Set problem: State how many lines of the items contain the string "height". Reply with the number alone.

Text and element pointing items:
>>>>>
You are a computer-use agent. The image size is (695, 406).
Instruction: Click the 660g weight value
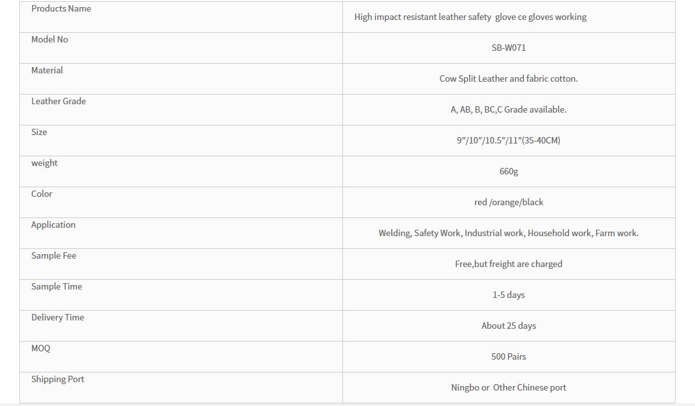[x=508, y=171]
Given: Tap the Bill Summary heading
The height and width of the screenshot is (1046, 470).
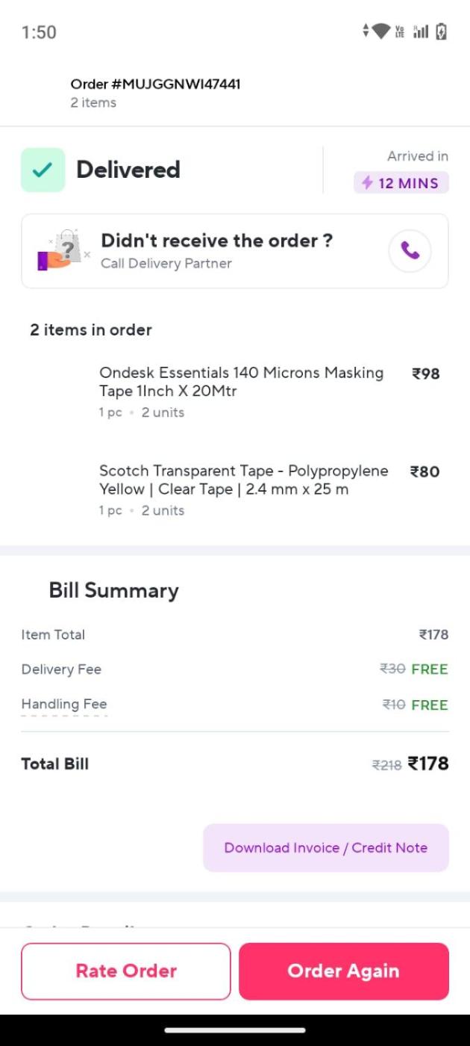Looking at the screenshot, I should [x=113, y=590].
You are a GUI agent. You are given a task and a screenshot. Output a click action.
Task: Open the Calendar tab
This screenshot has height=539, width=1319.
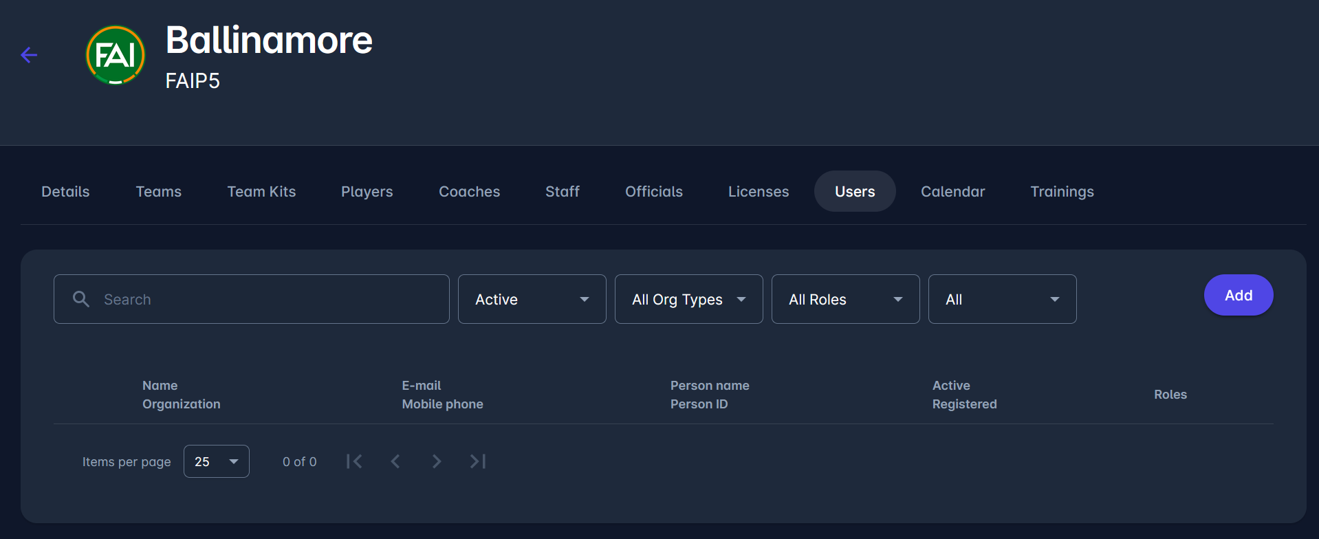[952, 192]
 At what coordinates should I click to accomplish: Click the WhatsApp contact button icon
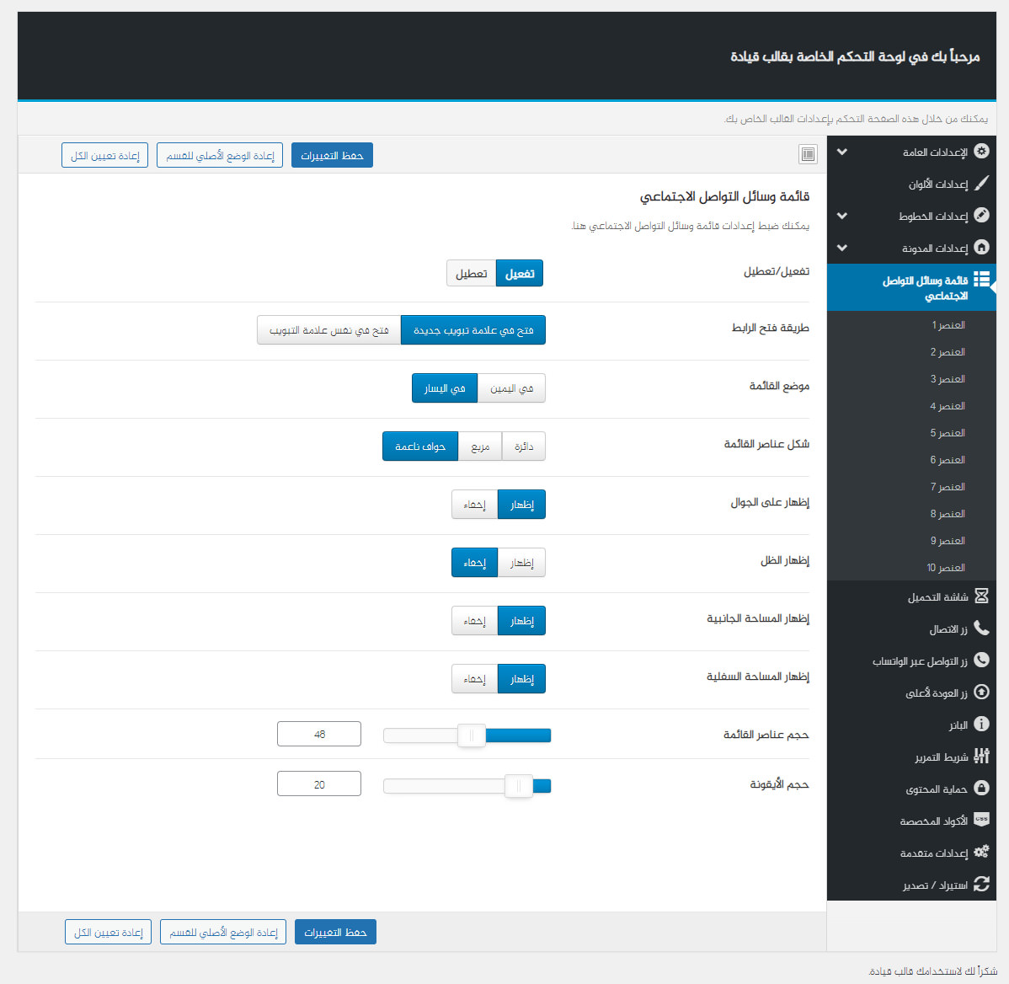pos(981,660)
<<<<<
Written answer: 2